Safety, for me, is love.
I’ve been a big fan of So Worth Loving for the past several years. They’re a clothing brand/social movement centered around the message that you are worthy of love. God used this company to shine some serious light in my life in high school, and SWL has meant so much to me ever since. Last week, So Worth Loving released their very first short film! To say I was pumped is a major understatement. What Does It Mean Part I touched me in so many beautiful, meaningful ways. One of my favorite lines came from Emily:
Safety, for me, is love.
This world is overflowing with unsafe places and people. Online anonymity spurs hateful comments toward real humans on the other side of the screen. Students wonder if today is the day the gun violence epidemic arrives in their classroom. Sexual violence is way more prevalent than we’d like to believe. Bullies say and do some seriously horrific things. LGBTQ+ adolescents are kicked out of their homes and forced to live on the streets.
And on top of that, we face dangers that don’t necessarily activate our fight or flight response, but are nonetheless so toxic. Judgment, rejection, gossip, a decision from a person or group that we are too much or not enough. How often do we honestly feel physically, emotionally, and relationally safe to be our complete, authentic selves?
I’ve spent more time than I’d like to admit feeling unsafe in my shoes. My best guess is that it’s a product of both my own faulty thinking and the harsh, judgmental times we live in. There have been too many moments when I’ve berated myself for speaking up or kept parts of my story hidden away. I think we’ve all had experiences of “unsafety” with certain people or in certain spaces.

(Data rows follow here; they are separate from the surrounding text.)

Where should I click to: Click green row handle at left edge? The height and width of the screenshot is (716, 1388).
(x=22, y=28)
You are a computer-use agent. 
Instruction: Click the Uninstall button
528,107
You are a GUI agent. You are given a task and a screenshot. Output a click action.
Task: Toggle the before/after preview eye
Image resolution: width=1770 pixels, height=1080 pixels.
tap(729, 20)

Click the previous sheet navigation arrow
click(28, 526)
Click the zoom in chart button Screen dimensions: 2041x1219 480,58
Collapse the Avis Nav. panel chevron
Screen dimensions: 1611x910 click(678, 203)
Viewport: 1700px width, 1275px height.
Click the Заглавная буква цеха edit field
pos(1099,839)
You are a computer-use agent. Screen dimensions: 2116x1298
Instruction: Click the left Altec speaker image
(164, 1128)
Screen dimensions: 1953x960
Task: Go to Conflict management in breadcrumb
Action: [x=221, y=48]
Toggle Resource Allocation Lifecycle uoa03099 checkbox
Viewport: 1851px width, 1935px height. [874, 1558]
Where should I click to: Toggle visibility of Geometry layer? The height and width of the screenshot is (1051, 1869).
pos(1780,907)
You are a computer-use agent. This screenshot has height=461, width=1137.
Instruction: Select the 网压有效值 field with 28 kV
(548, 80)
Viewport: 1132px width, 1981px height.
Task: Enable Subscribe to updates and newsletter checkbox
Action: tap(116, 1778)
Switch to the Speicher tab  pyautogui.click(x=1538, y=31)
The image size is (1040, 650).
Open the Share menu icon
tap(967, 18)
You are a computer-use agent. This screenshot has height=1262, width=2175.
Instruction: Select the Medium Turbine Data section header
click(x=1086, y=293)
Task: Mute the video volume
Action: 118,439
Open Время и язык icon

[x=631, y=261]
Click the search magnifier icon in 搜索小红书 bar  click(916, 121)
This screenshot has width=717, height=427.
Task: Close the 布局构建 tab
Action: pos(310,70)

Safety of any kind is such a rarity in this world of tweets and terrorism. And that’s why I think it’s one of the greatest forms of love we can give one another.
To sit across from a hurting friend and assure him that he hasn’t scared us off? To admire how loudly someone laughs when all she usually hears is criticism and harsh jokes? To create spaces where people feel seen, known, accepted, and valued, exactly as they are? To share our own imperfections so others know they can show us theirs? What a breath of fresh air this kind of love can be!
Creating safety doesn’t mean we never have hard conversations or that we don’t screw up and hurt some feelings. It does mean that we let people be vulnerable and share all the ugly parts of their stories and selves that they didn’t want anyone to see. And when they do, we don’t judge or criticize or blame or run away or betray trust. We sit. We stay. We say, “Thank you for telling me.” We affirm that their feelings and failings do not define them; we point out the light in them, we use mirrors to reflect it back. We remind them that they are not alone. We tell them that we love them; and by making them feel safe, we prove that we do.
Safety isn’t always easy or even comfortable, but love isn’t meant to be those things. It’s meant to be brave. It’s meant to be radical. And one of the bravest, most radical charges we can take up in this hurting, broken world is to be safe people for others.